Chaque détail de la carte évoquait une étape marquante de son périple. Il se souvint des premières heures passées en mer, où la mer, sa première grande épreuve, l’avait initié aux lois du vent et des vagues. Les marins, au langage rugueux et aux superstitions bien ancrées, lui avaient transmis un savoir ancestral, tandis que les tempêtes déchaînées et les nuits solitaires, rythmées par le craquement du bois et le sifflement du vent, lui rappelaient brutalement sa propre fragilité. Il revit ensuite l’attaque des Pirates du Serpent, un affrontement périlleux qui aurait pu lui coûter la vie, mais qui s’était transformé en un moment décisif, cimentant ainsi son destin dans l’immense échiquier de l’Empire.

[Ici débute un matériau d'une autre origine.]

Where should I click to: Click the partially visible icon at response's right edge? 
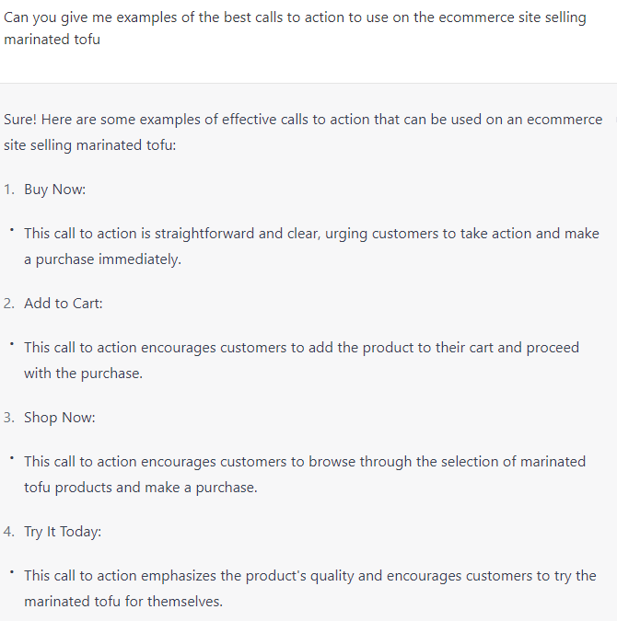tap(616, 120)
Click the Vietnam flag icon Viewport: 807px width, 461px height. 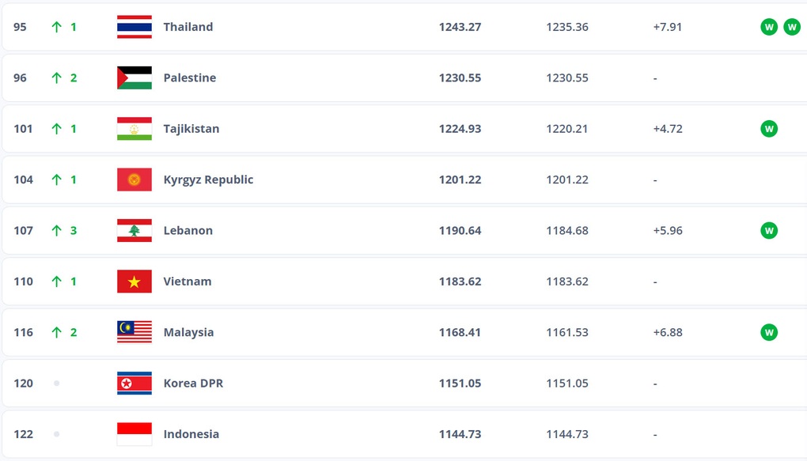(135, 282)
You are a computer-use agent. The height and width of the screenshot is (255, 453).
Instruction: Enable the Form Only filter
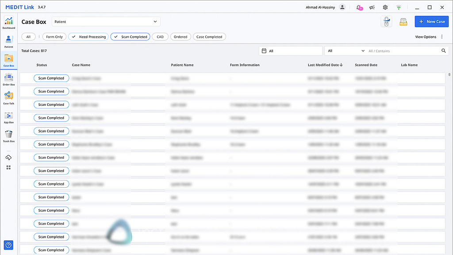[x=54, y=37]
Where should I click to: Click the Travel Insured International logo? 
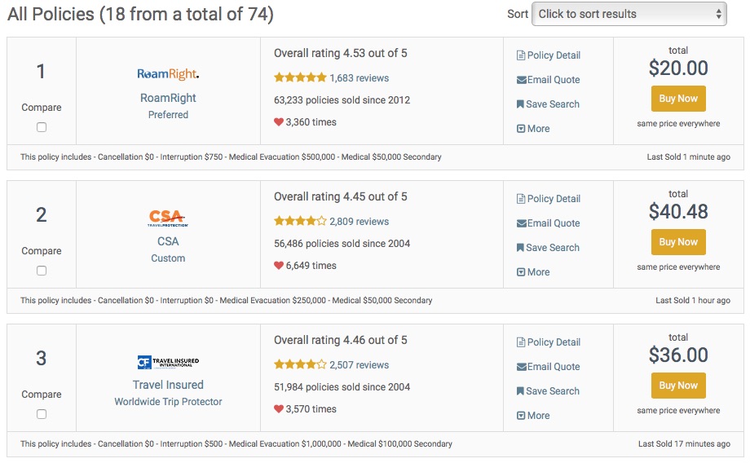tap(168, 362)
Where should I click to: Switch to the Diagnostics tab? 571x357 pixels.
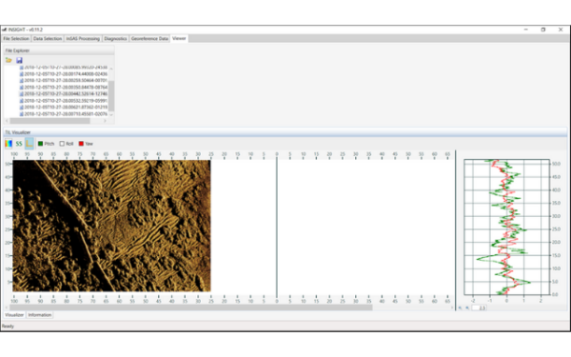pos(115,39)
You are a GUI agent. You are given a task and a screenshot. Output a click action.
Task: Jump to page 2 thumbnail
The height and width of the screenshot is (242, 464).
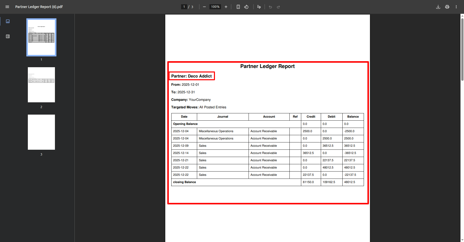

Alors que son doigt poursuivait son tracé sur la carte, il glissa vers le Nord, suivant la route maritime qui l’avait conduit au cœur de l’Empire. C’est à cet instant précis qu’il se rappela de Mozanb, une ville qu’il n’avait connue qu’au cours de ce périple initiatique. Mozanb, en pleine effervescence industrielle, se présentait avec ses cheminées crachant une fumée noire sur un paysage traversé par le dynamisme des ateliers et l’innovation des machines. Là, le monde des traditions et des lignées royales laissait place à un univers de commerce et de progrès. Dans ce tumulte urbain, Mero avait scellé son allégeance à l’Empereur, marquant ainsi officiellement son entrée dans le grand jeu politique de l’Empire.
De Mozanb, le souvenir se poursuivit le long des rails du train, ce moyen de transport puissant et bruyant qui l’avait conduit à travers les montagnes de la Cordillère de Tempelune. Le trajet, jalonné par des paysages grandioses — vallées profondes, pics enneigés et cimes légendaires que l’on disait habitées par les dieux — symbolisait bien plus qu’un simple déplacement géographique. Ce voyage en train représentait une transition fondamentale pour Mero. Il n’était plus seulement le prince d’un petit royaume isolé, mais désormais un acteur engagé dans la vie d’un Empire colossal. Chaque escale dans de petites villes pittoresques, chaque rencontre inattendue, et chaque objet recueilli — qu’il s’agisse d’une boussole, d’une montre à gousset ou même d’un souvenir gustatif tel que la chaleur réconfortante d’une raclette qui avait fait sourire sa nourrice — témoignait de la richesse et de la diversité du monde dans lequel il évoluait.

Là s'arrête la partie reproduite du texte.